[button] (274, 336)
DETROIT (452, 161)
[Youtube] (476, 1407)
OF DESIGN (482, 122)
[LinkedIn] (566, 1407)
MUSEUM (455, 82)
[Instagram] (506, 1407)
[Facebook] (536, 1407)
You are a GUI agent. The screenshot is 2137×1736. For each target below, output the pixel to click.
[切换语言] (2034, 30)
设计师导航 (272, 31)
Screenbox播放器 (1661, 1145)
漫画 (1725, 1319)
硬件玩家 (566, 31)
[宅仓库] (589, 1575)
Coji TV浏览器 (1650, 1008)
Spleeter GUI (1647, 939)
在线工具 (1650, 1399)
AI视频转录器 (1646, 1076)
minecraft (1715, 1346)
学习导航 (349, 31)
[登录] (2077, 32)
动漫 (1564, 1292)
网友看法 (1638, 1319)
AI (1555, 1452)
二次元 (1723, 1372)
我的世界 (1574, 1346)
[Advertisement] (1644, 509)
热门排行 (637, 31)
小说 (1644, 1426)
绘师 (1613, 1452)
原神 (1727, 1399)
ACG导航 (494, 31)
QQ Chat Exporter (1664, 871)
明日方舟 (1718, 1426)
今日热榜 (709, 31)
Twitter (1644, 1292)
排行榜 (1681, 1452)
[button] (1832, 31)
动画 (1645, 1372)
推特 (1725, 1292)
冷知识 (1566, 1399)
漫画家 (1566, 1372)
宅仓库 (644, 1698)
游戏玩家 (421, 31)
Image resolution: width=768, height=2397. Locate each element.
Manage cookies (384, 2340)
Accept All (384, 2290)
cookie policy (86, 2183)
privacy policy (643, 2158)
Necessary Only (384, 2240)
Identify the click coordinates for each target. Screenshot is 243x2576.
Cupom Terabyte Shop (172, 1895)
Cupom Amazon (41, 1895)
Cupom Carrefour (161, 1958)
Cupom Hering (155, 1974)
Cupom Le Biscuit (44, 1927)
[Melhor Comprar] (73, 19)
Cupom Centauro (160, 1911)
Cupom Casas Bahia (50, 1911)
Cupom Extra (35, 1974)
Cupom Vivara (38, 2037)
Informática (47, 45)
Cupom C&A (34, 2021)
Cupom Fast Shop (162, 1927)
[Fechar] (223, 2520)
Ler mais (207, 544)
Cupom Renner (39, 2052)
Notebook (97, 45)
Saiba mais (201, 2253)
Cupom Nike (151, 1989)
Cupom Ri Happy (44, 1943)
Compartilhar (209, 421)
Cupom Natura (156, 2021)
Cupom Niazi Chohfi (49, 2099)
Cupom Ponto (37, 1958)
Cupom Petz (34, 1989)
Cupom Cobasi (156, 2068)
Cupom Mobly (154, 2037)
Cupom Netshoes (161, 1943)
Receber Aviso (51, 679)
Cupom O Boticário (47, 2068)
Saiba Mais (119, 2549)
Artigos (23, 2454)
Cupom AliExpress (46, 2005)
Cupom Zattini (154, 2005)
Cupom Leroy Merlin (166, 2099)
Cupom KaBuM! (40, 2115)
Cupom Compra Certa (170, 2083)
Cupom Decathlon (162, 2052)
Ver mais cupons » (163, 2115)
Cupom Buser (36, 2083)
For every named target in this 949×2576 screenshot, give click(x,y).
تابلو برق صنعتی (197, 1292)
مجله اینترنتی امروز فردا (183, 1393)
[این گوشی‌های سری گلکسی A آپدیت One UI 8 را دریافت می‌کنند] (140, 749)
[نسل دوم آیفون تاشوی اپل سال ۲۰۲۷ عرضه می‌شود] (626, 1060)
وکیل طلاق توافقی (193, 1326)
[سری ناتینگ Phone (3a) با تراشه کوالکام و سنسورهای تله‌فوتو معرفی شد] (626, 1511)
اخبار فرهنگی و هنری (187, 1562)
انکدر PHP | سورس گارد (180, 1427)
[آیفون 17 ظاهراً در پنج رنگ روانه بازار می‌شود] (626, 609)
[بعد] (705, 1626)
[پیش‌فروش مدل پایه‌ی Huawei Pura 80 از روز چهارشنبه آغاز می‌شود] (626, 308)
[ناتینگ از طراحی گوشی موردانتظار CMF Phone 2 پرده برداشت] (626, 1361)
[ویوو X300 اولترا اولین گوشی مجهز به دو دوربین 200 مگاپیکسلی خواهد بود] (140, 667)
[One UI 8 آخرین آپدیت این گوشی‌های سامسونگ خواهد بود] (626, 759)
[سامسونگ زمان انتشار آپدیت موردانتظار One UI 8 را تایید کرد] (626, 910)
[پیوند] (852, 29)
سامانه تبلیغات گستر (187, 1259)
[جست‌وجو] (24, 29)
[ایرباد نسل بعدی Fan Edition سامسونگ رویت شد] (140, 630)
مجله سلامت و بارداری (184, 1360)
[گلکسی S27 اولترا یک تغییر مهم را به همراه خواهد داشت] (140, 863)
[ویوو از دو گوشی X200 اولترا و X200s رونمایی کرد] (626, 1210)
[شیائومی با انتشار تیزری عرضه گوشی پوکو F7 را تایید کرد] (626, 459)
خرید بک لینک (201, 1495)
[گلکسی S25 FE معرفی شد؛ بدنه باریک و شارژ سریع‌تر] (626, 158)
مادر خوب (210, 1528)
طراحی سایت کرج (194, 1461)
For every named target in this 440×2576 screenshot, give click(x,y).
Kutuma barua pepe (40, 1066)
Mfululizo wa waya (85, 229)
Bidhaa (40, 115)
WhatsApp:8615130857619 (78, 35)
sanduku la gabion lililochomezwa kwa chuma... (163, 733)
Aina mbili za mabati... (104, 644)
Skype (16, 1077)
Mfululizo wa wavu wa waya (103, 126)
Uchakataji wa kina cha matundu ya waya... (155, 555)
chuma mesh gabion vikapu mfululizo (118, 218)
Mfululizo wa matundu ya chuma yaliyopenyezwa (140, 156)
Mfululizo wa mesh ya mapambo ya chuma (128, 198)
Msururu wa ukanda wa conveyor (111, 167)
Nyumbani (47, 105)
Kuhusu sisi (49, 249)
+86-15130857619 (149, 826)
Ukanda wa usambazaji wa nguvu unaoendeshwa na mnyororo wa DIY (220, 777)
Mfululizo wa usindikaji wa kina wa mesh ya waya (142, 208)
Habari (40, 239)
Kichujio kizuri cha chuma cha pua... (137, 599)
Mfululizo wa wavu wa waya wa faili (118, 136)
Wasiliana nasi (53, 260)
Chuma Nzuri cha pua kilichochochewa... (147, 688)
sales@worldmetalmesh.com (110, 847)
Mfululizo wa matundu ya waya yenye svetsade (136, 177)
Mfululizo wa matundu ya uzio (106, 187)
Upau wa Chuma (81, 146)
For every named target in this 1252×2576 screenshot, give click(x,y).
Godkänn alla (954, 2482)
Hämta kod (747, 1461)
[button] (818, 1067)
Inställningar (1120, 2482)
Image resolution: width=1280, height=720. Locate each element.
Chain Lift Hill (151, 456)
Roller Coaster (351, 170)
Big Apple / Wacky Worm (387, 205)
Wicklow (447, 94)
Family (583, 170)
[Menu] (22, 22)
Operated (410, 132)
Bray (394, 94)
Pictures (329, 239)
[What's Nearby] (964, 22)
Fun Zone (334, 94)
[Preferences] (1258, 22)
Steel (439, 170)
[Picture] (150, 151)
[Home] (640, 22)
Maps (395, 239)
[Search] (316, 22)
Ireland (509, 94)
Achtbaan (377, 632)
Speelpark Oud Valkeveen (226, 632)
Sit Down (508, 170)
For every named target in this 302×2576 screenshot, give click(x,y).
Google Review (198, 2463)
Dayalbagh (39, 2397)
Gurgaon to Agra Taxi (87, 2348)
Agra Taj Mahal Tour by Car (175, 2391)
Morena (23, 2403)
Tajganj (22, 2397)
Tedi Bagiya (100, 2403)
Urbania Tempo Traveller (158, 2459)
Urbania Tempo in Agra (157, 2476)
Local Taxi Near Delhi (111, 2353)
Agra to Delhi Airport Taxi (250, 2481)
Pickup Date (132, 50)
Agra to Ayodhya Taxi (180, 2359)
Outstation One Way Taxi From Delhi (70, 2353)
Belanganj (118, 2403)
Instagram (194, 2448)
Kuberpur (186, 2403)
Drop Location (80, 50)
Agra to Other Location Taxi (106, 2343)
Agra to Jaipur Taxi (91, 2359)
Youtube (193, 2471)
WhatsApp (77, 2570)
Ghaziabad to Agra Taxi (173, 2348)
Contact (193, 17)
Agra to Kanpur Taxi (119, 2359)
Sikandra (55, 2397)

__________

- WORK ITEM -
Would you please repeat exactly the lines above, starting at the line with "[آیفون 17 ظاهراً" and stopping at the line with "Mfululizo wa matundu ya chuma", both included?

- SOLUTION TO THIS PROBLEM -
[آیفون 17 ظاهراً در پنج رنگ روانه بازار می‌شود] (626, 609)
[بعد] (705, 1626)
[پیش‌فروش مدل پایه‌ی Huawei Pura 80 از روز چهارشنبه آغاز می‌شود] (626, 308)
[ناتینگ از طراحی گوشی موردانتظار CMF Phone 2 پرده برداشت] (626, 1361)
[ویوو X300 اولترا اولین گوشی مجهز به دو دوربین 200 مگاپیکسلی خواهد بود] (140, 667)
[One UI 8 آخرین آپدیت این گوشی‌های سامسونگ خواهد بود] (626, 759)
[سامسونگ زمان انتشار آپدیت موردانتظار One UI 8 را تایید کرد] (626, 910)
[پیوند] (852, 29)
سامانه تبلیغات گستر (187, 1259)
[جست‌وجو] (24, 29)
[ایرباد نسل بعدی Fan Edition سامسونگ رویت شد] (140, 630)
مجله سلامت و بارداری (184, 1360)
[گلکسی S27 اولترا یک تغییر مهم را به همراه خواهد داشت] (140, 863)
[ویوو از دو گوشی X200 اولترا و X200s رونمایی کرد] (626, 1210)
[شیائومی با انتشار تیزری عرضه گوشی پوکو F7 را تایید کرد] (626, 459)
خرید بک لینک (201, 1495)
[گلکسی S25 FE معرفی شد؛ بدنه باریک و شارژ سریع‌تر] (626, 158)
مادر خوب (210, 1528)
طراحی سایت کرج (194, 1461)
For every named target in this 440×2576 screenshot, give click(x,y).
Kutuma barua pepe (40, 1066)
Mfululizo wa waya (85, 229)
Bidhaa (40, 115)
WhatsApp:8615130857619 (78, 35)
sanduku la gabion lililochomezwa kwa chuma... (163, 733)
Aina mbili za mabati... (104, 644)
Skype (16, 1077)
Mfululizo wa wavu wa waya (103, 126)
Uchakataji wa kina cha matundu ya waya... (155, 555)
chuma mesh gabion vikapu mfululizo (118, 218)
Mfululizo wa matundu ya chuma yaliyopenyezwa (140, 156)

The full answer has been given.